** begin Quoted text **
Originally produced independently as The News by Bob Rickard before gaining its current title in 1976 with issue #16, the magazine has had a number of publishers over the years. In 1991, it fell under the publishing umbrella of John Brown, followed by a stint with I Feel Good in 2001 after IFG’s acquisition of many of John Brown’s consumer titles. Then, in 2005, Dennis Publishing acquired IFG, gaining the Fortean Times as it did so. Dennis Publishing was itself then acquired in 2021 by private equity firm Exponent, which quickly turned around and sold a number of Dennis titles to Metropolis International. These days, the Fortean Times is published by Metropolis’ consumer arm, Diamond Publishing.
Like many magazines, the Fortean Times has long had a practice of publishing letters submitted by readers in addition to its regular articles and journalistic features. These letters frequently describe strange events their writers experienced firsthand; as such, they’re typically compiled in a section bearing the title, “It Happened To Me!” (The section is so popular that it spawned a board on the Fortean Times‘ Forteana forums with the same title; it, too, is dedicated to real, reader-submitted stories.)
And the four most frequently cited Susie’s Dying stories? Those were originally letters published in the “It Happened To Me!” section of the Fortean Times.
I haven’t been able to determine the precise issues in which the latter three letters appeared, but the first one, Rob Dickinson’s, was in either the October or September 2000 issue — issue #138 or #139.
Unfortunately I’m uncertain as to which, as I haven’t been able to get a hold of either issue to check myself — they’re old enough that haven’t been digitized (I’ve only found digitized issues dating back to 2012), and I don’t currently have access to hard copies of them.
** end Quoted text **
** begin Recorded information **
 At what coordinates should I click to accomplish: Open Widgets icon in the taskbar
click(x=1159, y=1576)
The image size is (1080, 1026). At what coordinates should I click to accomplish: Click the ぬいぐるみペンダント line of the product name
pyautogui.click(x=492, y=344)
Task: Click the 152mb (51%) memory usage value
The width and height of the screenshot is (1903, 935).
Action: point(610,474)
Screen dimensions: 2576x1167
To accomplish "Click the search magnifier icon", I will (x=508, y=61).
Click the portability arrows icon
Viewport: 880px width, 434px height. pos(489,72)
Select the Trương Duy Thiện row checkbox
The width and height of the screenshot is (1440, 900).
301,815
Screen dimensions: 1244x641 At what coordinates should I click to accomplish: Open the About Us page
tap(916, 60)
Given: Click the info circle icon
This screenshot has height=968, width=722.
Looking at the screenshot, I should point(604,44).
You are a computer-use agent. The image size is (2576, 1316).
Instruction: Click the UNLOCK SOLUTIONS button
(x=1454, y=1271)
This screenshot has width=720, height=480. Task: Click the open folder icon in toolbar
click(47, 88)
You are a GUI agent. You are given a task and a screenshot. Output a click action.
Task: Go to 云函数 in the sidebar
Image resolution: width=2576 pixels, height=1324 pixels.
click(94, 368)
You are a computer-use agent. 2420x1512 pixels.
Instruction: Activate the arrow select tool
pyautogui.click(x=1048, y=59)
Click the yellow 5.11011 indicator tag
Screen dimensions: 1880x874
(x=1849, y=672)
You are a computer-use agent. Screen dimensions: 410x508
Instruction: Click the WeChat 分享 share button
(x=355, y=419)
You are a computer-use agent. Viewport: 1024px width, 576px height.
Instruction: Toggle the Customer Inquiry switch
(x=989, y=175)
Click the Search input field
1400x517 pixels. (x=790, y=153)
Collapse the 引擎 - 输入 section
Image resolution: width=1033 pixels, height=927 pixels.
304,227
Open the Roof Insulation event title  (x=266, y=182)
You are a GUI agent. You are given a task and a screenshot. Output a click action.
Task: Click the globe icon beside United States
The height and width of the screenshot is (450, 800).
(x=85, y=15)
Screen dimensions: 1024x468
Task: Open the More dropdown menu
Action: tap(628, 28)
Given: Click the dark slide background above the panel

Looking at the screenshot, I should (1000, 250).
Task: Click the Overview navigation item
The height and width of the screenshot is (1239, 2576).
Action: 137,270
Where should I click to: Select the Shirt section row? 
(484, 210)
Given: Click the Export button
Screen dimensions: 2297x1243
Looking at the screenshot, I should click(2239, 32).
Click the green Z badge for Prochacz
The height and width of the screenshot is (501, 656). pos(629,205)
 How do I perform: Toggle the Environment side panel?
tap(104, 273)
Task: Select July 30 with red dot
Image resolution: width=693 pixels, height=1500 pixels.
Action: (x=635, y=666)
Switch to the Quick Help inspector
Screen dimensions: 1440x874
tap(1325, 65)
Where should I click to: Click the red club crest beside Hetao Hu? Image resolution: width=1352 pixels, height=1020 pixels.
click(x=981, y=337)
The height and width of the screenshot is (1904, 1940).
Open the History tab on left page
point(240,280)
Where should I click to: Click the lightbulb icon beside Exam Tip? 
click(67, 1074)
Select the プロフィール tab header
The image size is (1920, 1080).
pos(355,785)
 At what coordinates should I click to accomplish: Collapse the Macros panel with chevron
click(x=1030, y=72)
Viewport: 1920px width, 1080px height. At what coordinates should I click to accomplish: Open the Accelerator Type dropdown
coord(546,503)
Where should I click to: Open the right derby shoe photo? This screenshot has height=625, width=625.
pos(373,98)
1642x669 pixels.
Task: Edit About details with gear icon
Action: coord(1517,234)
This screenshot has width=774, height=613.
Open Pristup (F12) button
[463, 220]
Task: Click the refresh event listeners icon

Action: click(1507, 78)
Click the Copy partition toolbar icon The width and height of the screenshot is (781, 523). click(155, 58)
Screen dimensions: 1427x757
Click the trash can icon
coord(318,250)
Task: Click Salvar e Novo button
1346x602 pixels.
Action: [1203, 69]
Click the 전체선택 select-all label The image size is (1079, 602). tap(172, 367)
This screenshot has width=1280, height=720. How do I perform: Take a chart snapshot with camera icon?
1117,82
** end Recorded information **
# [Task to complete]
Repeat the passage about the Fortean Times word for word, starting at "And the four" and ending at "copies of them.".

# [Task response]
And the four most frequently cited Susie’s Dying stories? Those were originally letters published in the “It Happened To Me!” section of the Fortean Times.
I haven’t been able to determine the precise issues in which the latter three letters appeared, but the first one, Rob Dickinson’s, was in either the October or September 2000 issue — issue #138 or #139.
Unfortunately I’m uncertain as to which, as I haven’t been able to get a hold of either issue to check myself — they’re old enough that haven’t been digitized (I’ve only found digitized issues dating back to 2012), and I don’t currently have access to hard copies of them.